It's a little strange for a Brewers fan like myself to be religiously checking Detroit Tigers boxscores. But here I am, checking nightly to see if Chris Shelton went deep again. As most of you know, the Tigers and the Brewers--twin trendy sleeper picks for the '06 playoffs--have been neck and neck for the Major League home run lead for a couple of weeks now.
After Saturday, Milwaukee and Detroit were knotted with 56 dingers apiece. But Sunday's thriller at Miller sent the Brewers into sole possession of the lead: Damian Miller, Rickie Weeks, and Bill Hill hit #57, 58, and 59, respectively. Which got me thinking--didn't some wannabe pundit predict the Crew's home run totals a while back?
Indeed I did. Check out this discussion from Spring Training when Jacob floated the idea that the Crew could mash 230 dingers. I tried a more realistic approach, but still came up with 212, while ZiPS, friend of regression in all its forms, figured a still more conservative 193.
As of yesterday's game, with 59 clouts in 38 games, Milwaukee's on a pace for 252. That's a few short of the Major League record of 264, set by the 1997 Mariners, but just above the National League record of 249, established by the 2000 Astros.

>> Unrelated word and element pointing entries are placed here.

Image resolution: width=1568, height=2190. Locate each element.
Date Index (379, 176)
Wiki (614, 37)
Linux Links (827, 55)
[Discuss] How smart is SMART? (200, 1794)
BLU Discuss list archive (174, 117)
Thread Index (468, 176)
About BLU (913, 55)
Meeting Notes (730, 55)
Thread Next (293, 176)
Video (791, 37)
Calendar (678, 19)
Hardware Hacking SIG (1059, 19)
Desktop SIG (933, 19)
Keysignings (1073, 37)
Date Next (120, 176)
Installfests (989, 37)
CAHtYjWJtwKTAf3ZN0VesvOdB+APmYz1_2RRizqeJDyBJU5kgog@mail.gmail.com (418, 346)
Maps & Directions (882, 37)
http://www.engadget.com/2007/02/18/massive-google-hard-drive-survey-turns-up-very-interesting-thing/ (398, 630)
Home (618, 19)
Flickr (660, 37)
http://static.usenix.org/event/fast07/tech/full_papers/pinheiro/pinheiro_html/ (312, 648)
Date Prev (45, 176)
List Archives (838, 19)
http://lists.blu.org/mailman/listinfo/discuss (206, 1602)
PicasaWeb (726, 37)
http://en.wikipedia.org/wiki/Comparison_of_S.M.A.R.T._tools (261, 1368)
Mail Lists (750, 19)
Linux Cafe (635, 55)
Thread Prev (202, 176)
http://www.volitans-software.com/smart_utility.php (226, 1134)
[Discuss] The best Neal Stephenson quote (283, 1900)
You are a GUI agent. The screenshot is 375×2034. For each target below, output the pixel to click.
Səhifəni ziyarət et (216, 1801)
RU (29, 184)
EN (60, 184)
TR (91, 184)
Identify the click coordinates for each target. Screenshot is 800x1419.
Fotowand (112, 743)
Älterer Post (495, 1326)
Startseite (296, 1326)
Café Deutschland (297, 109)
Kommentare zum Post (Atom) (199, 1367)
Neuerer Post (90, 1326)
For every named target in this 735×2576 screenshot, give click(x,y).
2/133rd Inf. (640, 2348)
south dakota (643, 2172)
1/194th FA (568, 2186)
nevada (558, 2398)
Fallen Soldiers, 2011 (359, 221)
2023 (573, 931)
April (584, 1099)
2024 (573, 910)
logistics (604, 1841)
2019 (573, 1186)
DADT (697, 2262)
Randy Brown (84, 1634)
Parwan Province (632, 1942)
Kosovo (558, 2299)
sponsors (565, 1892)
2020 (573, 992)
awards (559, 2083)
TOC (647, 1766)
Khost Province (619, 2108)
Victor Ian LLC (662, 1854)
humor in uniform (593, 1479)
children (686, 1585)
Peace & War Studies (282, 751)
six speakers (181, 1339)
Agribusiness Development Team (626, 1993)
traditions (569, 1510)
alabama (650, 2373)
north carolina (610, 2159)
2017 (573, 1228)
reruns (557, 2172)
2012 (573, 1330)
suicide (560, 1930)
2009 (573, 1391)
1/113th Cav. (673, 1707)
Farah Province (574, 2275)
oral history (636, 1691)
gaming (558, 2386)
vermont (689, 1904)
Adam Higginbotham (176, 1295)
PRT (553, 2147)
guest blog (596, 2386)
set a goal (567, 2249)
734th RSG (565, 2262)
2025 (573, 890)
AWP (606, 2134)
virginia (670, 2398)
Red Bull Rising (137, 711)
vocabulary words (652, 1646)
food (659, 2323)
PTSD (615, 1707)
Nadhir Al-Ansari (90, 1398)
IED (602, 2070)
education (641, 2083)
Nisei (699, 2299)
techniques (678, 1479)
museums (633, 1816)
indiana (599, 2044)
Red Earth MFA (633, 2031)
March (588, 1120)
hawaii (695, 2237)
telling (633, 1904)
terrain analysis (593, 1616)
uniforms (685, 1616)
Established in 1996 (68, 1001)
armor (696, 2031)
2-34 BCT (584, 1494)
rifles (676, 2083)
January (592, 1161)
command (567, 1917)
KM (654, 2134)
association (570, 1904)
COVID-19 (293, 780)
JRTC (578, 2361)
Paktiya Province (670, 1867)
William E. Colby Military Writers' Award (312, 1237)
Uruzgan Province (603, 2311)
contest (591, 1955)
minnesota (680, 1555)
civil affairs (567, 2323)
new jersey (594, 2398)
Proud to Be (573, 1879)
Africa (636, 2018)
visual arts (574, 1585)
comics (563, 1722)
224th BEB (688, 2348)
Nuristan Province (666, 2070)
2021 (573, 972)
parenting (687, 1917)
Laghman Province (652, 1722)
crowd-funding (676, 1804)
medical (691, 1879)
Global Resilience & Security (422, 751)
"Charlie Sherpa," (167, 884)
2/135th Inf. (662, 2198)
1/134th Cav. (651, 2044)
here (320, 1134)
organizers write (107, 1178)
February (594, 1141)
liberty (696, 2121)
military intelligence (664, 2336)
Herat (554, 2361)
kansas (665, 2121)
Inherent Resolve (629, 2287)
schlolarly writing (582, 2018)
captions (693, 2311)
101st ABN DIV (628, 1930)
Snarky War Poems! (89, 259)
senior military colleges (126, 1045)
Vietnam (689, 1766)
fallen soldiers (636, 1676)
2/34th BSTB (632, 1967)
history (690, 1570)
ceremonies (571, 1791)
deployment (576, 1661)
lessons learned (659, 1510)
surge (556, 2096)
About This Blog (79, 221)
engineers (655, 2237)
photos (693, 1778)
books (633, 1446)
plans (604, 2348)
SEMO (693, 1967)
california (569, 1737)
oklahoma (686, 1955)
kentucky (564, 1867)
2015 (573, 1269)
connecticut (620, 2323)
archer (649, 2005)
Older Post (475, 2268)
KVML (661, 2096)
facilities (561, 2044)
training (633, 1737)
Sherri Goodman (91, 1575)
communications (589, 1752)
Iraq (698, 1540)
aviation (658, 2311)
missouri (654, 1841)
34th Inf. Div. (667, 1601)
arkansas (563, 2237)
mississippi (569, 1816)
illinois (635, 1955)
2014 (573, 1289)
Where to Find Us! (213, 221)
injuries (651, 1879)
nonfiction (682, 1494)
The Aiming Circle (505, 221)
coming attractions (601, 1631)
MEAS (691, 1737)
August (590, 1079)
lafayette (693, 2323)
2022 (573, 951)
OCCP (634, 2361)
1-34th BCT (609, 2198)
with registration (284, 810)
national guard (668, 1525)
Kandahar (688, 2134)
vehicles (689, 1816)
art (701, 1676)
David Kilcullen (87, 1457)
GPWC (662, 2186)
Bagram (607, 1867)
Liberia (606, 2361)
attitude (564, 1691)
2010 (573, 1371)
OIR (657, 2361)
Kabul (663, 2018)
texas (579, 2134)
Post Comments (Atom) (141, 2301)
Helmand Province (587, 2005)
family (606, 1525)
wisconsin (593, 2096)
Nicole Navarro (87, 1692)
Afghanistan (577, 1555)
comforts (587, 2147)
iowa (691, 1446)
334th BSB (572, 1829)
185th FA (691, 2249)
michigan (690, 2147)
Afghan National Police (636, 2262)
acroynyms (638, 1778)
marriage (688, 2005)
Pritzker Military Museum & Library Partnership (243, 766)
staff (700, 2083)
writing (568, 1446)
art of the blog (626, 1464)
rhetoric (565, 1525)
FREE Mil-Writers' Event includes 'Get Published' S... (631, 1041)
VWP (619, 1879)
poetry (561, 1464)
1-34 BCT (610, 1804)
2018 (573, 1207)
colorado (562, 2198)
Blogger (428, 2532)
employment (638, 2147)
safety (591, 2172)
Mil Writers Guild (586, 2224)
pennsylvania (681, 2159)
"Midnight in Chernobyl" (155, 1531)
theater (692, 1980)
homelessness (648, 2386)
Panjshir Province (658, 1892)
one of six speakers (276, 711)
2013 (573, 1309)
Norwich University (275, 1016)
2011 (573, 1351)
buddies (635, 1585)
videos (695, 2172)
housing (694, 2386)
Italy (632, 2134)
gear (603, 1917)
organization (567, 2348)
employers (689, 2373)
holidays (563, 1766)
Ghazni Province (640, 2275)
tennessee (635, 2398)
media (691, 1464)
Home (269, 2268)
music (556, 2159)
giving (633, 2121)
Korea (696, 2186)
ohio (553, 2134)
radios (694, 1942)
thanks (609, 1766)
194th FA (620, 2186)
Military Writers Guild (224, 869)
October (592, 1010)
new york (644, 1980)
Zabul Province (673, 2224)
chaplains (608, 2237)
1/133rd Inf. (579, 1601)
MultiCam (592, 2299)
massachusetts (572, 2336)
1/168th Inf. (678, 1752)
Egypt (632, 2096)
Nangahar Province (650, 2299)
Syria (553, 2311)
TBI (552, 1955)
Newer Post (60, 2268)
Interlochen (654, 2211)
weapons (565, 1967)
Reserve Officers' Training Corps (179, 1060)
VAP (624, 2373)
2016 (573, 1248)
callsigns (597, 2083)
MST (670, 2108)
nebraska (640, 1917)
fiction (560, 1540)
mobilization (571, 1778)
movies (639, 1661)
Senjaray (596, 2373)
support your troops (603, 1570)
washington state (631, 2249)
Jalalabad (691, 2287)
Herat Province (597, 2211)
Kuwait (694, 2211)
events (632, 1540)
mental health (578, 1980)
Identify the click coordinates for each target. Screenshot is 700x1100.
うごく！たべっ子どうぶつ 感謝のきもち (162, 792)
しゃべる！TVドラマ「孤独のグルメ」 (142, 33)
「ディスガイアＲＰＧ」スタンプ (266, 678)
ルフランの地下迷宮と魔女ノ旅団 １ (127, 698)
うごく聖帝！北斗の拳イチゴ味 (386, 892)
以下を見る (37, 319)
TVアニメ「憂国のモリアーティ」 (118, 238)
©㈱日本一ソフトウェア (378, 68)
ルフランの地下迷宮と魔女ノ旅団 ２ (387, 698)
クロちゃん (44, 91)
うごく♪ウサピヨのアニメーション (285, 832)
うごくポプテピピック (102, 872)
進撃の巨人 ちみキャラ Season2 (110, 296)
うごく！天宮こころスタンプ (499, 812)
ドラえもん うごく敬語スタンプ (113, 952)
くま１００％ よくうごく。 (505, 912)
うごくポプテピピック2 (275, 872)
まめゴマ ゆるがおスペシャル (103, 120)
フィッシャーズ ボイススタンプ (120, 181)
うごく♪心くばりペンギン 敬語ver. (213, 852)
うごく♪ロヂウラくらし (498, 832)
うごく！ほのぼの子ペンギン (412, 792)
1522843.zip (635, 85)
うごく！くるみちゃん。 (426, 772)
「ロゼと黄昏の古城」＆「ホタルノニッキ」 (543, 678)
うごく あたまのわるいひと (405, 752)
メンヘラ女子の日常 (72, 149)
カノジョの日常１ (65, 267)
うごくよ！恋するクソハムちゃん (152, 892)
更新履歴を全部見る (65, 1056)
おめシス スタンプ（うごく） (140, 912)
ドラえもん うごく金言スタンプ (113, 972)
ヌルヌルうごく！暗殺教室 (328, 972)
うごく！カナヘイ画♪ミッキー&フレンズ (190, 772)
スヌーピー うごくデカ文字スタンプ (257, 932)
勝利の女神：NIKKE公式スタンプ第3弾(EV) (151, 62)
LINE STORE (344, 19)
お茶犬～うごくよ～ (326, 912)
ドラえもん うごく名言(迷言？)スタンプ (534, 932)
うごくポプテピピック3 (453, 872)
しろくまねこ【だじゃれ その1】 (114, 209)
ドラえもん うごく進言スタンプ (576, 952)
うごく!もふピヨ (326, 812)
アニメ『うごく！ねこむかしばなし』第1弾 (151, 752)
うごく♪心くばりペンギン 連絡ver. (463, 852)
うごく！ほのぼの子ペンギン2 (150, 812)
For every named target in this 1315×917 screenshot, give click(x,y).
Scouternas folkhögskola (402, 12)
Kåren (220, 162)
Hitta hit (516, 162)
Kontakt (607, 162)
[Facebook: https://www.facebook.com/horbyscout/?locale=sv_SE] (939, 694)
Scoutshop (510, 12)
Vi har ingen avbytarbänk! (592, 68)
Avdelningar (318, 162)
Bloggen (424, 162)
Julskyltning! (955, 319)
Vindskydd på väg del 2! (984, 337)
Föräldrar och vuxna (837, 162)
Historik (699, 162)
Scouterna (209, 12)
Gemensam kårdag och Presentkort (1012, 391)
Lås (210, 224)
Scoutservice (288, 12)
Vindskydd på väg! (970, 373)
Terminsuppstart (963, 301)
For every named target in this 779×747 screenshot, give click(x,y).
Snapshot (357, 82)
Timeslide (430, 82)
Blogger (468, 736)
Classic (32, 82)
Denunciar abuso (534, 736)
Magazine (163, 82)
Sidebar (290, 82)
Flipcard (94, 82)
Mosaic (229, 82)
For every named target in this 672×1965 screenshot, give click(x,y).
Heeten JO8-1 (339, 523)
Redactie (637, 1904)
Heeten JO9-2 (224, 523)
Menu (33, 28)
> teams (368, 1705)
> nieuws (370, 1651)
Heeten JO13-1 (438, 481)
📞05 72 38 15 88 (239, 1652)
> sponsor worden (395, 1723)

That's the all-time record, folks. Let's take a look at the projections from our thread in March, with each player's 2006 pace tacked on to show where we came up short:
As always, it's foolish to take projections like these (basically just multiplying each player's current totals by 4 and change) too seriously. I don't believe Carlos Lee is going to hit 64 HRs any more than I think Damian Miller will finish the year hitting .335. But aside from El Caballo projecting to have the fifth-best single-season home run total ever, are any of those other number all that far-fetched? Jacob made the same point about his 220 figures--now, you can claim that 250 is plausible.
After Lee, the biggest "overachiever" is Bill Hall. Could he really hit 34? I wouldn't put money on it, but if he keeps playing every day, I'd have to get pretty good odds to bet against it, too. Hardy and Miller are the other Brewers on conspicuous '06 paces. I'm not sure the Brewers are best off by Hardy swinging the bat like someone hitting 20-25 homers, but I wouldn't be surprised if he did it. And Damian? Until somebody shows me a birth certificate for that guy, I'm just going to assume he's 27 years old and hitting his prime.
Amazingly, this set of numbers has some notable underperformers. Brady Clark is going to break out of this slump, at least a little. He'll get to 10 homers. I was the most conservative on Corey Hart, but obviously he's not going to hit 8, 10, 17, or 19 homers for the Brewers when he's on the Nashville roster.
Back in March, this discussion started when Jacob wanted to make that point that, with a team like the 2006 Brewers, having speed at the top of the order doesn't matter much. One could extend the argument to all sorts of small-ball tactics: why sac bunt with anybody other than the pitcher when he's almost as likely to hit for extra bases as he is to successfully advance the runner?
Similarly, these numbers are a nice reminder to keep our wits about us when Jenkins, Hall, or Weeks (or, frankly, just about anybody on this team) goes into a 3- or 4-day funk, seemingly striking out every time up. Both the '97 Mariners and '00 Astros were big-time strikeout teams too. The Mariners rode their 264-dinger offense to a division title, while the '00 Astros were hamstrung by the worst pitching staff in the league, ending at 72-90.
The real pressing issue, though, is what to call this second incarnation of Harvey's Wallbangers. The San Diego announcers were speculating last week on some possibilities, bringing up (and tossing out, thank heavens) "Ned's Knockers" and "Yost's Yakkers." If the Crew continues to set the Major League pace in home runs, we'll need something a whole lot catchier than that.
Update [2006-5-15 12:55:39 by battlekow]: I put in Baseball Prospectus' PECOTA projections as well. At 190, they're on the low side.